- **EXERCISE DIRECTIONS**:
Would you output the entries below only from the line containing "자유게시판 (47, 558)" through the line containing "Morning Martini (528, 433)", exactly as they stand and with both ends included?

- **Records excerpted from a collection**:
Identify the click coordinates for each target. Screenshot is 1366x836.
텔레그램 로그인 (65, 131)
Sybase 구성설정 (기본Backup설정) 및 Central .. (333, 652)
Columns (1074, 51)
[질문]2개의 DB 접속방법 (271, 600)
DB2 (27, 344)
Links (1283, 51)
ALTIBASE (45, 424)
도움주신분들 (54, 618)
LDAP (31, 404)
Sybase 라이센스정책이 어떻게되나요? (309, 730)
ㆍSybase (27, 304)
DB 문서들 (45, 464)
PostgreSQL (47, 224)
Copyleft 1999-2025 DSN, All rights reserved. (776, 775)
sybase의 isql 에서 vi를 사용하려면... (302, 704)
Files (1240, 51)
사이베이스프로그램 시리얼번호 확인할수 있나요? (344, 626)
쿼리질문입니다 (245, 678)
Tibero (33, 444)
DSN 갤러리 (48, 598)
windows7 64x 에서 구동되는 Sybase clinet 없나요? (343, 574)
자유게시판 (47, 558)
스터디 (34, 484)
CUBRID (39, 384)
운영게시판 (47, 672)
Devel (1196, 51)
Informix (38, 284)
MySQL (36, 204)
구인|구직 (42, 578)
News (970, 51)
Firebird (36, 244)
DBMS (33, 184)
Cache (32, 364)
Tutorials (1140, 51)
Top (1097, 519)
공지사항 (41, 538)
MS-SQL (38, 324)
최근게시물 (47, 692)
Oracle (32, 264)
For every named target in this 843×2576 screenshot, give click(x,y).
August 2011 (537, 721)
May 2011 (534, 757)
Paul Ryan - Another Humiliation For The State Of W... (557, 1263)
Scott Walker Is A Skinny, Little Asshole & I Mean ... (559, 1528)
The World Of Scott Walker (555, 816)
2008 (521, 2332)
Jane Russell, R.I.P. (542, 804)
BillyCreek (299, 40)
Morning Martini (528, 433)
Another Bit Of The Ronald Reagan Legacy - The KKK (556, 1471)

- **FINISHED EXERCISE**:
자유게시판 (47, 558)
스터디 (34, 484)
CUBRID (39, 384)
운영게시판 (47, 672)
Devel (1196, 51)
Informix (38, 284)
MySQL (36, 204)
구인|구직 (42, 578)
News (970, 51)
Firebird (36, 244)
DBMS (33, 184)
Cache (32, 364)
Tutorials (1140, 51)
Top (1097, 519)
공지사항 (41, 538)
MS-SQL (38, 324)
최근게시물 (47, 692)
Oracle (32, 264)
For every named target in this 843×2576 screenshot, give click(x,y).
August 2011 (537, 721)
May 2011 (534, 757)
Paul Ryan - Another Humiliation For The State Of W... (557, 1263)
Scott Walker Is A Skinny, Little Asshole & I Mean ... (559, 1528)
The World Of Scott Walker (555, 816)
2008 (521, 2332)
Jane Russell, R.I.P. (542, 804)
BillyCreek (299, 40)
Morning Martini (528, 433)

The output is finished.